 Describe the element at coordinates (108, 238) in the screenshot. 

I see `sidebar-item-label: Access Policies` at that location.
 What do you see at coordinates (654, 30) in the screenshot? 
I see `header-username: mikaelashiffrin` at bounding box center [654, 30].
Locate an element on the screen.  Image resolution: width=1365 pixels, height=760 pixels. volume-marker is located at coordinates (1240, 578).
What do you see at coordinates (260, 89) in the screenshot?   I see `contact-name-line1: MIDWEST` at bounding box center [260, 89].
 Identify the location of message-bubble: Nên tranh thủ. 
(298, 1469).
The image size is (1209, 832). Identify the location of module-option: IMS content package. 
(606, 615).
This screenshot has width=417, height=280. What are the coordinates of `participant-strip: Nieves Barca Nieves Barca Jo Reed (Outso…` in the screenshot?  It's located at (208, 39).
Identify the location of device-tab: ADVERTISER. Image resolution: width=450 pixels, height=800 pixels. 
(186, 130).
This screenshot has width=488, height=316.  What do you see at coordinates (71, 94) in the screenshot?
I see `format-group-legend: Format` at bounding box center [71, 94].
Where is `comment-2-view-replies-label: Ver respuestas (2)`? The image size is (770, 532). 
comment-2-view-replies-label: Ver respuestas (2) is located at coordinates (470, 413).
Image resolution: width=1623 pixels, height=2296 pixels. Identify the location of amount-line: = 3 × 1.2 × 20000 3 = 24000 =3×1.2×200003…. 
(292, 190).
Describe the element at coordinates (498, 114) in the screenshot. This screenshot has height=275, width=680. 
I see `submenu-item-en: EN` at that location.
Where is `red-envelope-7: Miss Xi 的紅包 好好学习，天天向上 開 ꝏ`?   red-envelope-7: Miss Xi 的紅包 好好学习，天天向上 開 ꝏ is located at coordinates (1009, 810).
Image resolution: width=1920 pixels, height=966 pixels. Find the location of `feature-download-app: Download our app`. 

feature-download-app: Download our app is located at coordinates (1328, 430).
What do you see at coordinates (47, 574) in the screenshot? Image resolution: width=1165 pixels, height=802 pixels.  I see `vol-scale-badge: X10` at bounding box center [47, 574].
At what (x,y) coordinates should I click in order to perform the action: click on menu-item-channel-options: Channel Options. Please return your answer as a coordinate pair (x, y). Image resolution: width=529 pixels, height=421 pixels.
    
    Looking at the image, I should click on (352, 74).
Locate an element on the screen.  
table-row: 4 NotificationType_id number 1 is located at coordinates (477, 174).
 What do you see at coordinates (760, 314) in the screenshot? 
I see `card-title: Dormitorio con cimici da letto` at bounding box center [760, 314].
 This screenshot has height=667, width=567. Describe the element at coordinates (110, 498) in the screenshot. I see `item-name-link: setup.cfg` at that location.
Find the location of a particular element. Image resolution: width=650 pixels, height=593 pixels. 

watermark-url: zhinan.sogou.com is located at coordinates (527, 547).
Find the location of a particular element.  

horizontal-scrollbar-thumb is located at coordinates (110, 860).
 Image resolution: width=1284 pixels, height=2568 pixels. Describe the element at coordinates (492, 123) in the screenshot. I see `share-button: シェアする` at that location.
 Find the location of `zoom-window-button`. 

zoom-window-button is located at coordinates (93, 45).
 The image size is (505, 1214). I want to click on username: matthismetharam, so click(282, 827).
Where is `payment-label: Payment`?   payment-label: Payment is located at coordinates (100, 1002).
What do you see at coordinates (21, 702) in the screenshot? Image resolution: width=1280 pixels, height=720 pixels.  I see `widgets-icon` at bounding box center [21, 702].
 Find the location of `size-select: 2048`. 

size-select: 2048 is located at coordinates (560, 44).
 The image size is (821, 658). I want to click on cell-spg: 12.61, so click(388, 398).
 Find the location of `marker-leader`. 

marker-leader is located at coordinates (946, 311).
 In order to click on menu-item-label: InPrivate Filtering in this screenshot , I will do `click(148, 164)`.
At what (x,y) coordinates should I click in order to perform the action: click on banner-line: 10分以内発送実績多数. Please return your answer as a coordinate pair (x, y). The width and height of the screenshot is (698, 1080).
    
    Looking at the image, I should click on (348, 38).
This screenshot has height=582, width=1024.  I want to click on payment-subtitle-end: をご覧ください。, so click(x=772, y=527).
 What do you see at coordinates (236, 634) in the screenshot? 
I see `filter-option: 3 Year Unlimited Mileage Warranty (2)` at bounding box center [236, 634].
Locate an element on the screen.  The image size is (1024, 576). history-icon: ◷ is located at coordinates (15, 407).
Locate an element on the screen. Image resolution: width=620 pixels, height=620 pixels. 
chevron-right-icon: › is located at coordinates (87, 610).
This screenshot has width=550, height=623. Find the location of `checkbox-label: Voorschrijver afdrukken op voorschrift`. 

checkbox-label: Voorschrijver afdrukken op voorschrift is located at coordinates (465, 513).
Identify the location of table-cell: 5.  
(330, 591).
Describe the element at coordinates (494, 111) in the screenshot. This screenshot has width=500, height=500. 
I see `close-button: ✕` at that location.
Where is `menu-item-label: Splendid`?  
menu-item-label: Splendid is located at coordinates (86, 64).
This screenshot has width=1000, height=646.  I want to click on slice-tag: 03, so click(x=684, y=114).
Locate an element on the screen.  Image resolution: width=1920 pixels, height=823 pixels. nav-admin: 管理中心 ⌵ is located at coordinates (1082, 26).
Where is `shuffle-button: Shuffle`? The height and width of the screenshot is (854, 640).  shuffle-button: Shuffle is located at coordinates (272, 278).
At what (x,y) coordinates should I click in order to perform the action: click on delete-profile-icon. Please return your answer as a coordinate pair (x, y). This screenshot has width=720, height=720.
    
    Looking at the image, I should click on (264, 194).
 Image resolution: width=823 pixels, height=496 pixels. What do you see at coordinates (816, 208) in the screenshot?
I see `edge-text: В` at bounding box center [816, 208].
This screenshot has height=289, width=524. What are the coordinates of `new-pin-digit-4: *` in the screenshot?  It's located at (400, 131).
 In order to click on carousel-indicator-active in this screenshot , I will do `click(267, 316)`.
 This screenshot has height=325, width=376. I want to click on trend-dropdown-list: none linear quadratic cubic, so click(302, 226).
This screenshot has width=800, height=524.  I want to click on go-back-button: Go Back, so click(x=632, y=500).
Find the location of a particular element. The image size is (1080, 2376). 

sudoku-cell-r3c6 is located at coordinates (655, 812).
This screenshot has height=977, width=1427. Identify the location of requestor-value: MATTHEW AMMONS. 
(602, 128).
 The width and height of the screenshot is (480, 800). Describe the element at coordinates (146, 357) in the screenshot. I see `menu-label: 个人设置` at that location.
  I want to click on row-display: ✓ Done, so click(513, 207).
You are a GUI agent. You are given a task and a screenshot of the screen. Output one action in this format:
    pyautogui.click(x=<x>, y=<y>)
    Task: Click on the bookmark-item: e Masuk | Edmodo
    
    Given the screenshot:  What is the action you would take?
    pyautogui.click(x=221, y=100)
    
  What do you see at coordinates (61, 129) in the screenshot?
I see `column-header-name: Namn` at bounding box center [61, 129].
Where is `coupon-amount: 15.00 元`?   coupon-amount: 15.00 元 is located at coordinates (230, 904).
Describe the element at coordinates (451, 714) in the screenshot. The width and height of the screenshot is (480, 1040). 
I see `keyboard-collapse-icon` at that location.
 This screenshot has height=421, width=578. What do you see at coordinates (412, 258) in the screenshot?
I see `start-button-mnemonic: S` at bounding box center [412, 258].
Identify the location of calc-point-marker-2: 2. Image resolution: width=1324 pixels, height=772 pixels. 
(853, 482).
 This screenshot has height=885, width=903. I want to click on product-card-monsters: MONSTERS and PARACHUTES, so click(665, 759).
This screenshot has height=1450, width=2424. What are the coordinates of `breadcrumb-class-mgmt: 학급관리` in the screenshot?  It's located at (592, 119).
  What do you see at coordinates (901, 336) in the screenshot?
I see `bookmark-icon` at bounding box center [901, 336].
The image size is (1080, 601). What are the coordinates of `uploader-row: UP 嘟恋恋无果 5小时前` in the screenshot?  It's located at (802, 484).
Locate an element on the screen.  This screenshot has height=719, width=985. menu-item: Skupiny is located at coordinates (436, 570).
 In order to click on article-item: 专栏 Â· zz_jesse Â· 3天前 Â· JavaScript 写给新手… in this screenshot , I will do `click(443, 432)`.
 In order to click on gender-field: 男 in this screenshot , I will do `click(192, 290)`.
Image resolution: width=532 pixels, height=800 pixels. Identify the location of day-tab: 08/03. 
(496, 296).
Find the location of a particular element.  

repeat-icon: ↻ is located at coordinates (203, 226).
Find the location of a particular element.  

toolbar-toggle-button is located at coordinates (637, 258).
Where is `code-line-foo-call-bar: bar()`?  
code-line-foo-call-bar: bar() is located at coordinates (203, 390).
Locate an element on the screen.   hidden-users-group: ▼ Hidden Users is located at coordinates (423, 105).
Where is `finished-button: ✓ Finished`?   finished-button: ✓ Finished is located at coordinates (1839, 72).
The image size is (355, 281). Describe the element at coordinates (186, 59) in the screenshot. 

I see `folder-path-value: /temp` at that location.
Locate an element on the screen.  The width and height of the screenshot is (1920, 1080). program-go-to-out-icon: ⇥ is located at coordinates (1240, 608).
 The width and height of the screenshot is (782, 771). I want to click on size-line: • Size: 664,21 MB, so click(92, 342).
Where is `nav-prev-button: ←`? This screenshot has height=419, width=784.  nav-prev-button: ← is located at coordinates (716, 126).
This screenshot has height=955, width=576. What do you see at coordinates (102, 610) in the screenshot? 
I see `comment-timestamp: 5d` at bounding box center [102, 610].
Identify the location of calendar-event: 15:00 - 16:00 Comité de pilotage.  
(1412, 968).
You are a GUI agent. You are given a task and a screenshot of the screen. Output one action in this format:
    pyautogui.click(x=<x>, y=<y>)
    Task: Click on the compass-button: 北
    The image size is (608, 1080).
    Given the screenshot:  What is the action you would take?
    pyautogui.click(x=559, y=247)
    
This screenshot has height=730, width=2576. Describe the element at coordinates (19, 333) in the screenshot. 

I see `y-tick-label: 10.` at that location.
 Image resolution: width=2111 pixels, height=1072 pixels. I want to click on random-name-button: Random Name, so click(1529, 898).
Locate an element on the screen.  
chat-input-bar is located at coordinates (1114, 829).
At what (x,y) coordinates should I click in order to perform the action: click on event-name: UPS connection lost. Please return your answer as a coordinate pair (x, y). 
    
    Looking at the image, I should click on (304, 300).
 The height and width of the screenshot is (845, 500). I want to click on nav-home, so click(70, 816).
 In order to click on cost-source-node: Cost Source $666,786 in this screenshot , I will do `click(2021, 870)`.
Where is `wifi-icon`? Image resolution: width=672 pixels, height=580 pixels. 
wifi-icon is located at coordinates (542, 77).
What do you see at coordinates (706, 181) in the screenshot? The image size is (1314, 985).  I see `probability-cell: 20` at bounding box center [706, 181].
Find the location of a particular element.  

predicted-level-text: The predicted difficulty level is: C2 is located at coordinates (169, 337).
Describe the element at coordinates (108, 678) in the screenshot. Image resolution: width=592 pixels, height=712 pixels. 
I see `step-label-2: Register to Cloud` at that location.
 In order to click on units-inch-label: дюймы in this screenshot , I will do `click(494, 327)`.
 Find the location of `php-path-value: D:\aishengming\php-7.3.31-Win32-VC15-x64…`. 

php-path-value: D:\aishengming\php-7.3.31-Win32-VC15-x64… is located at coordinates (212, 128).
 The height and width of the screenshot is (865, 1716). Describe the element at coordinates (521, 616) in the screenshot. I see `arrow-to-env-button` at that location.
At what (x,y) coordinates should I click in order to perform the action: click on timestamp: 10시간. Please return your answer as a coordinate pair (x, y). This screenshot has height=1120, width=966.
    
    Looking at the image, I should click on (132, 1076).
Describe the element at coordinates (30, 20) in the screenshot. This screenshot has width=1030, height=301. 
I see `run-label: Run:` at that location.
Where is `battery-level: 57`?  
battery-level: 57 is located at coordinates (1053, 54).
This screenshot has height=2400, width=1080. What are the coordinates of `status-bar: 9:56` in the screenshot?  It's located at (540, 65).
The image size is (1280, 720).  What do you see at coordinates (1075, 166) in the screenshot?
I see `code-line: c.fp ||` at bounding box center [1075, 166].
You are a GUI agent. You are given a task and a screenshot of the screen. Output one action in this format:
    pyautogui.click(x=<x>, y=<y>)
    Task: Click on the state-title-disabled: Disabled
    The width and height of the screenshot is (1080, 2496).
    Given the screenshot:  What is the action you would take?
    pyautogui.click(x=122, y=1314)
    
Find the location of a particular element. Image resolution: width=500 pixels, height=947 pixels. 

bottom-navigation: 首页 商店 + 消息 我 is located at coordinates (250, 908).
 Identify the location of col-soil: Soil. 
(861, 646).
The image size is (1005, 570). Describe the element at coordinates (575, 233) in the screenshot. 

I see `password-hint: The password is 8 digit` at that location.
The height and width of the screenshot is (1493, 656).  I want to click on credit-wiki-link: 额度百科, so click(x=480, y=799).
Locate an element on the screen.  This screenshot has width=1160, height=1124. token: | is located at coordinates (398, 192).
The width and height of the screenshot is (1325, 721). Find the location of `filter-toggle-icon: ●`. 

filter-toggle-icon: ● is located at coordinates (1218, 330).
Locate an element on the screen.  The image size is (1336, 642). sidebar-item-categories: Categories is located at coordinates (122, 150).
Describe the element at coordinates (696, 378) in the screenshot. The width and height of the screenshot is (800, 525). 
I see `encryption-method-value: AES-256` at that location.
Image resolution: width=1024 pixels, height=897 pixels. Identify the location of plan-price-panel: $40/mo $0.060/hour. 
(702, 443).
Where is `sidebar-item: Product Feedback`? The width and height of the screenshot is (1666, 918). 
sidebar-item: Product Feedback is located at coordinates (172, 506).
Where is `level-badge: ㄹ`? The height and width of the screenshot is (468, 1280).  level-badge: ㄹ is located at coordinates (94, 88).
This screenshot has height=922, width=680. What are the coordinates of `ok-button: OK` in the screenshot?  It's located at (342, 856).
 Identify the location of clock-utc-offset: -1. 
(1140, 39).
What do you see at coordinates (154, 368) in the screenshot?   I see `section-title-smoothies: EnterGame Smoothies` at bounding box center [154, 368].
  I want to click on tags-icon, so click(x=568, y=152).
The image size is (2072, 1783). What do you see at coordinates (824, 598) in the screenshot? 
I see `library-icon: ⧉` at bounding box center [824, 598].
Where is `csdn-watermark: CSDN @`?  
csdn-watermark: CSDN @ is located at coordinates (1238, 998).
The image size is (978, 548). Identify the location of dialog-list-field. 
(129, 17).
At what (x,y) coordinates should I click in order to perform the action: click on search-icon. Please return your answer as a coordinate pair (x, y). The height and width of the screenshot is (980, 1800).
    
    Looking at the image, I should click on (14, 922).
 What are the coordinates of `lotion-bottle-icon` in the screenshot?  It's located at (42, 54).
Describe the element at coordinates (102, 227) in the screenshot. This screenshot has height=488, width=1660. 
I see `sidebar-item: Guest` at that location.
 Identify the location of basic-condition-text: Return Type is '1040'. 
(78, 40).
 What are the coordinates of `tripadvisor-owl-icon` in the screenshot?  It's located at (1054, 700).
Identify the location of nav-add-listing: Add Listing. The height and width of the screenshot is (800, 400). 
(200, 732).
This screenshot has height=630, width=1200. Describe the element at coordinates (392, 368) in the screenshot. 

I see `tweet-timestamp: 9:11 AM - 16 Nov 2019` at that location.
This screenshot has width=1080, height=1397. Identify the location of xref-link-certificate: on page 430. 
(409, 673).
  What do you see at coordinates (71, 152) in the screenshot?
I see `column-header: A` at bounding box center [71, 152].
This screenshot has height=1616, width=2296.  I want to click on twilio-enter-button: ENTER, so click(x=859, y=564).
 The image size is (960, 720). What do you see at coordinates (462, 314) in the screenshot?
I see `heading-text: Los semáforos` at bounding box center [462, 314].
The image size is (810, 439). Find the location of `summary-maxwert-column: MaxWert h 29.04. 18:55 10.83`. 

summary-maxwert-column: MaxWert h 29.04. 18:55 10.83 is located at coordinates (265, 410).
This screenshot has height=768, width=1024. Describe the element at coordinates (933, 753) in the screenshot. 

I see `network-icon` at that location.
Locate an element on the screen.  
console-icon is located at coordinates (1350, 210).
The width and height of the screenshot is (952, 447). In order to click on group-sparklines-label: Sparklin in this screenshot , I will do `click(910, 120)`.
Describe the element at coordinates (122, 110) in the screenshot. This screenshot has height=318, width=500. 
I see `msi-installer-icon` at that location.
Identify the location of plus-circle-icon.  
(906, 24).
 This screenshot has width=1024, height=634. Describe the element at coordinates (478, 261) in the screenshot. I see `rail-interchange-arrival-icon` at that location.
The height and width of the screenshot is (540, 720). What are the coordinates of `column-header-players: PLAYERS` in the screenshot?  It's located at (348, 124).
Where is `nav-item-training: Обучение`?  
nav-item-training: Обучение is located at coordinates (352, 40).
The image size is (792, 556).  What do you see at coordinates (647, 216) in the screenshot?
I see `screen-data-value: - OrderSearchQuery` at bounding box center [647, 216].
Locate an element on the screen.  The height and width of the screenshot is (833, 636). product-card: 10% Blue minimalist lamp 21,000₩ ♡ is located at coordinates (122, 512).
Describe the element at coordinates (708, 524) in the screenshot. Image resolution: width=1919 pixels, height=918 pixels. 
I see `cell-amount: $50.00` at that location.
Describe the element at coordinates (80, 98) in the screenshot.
· · ·
### [Goal of the exercise]
Return the data above verbatim, starting at the line that contains "Image resolution: width=532" and stopping after the line that contains "code-line-foo-call-bar: bar() is".

### [Output for this exercise]
Image resolution: width=532 pixels, height=800 pixels. Identify the location of day-tab: 08/03. 
(496, 296).
Find the location of a particular element.  

repeat-icon: ↻ is located at coordinates (203, 226).
Find the location of a particular element.  

toolbar-toggle-button is located at coordinates (637, 258).
Where is `code-line-foo-call-bar: bar()`?  
code-line-foo-call-bar: bar() is located at coordinates (203, 390).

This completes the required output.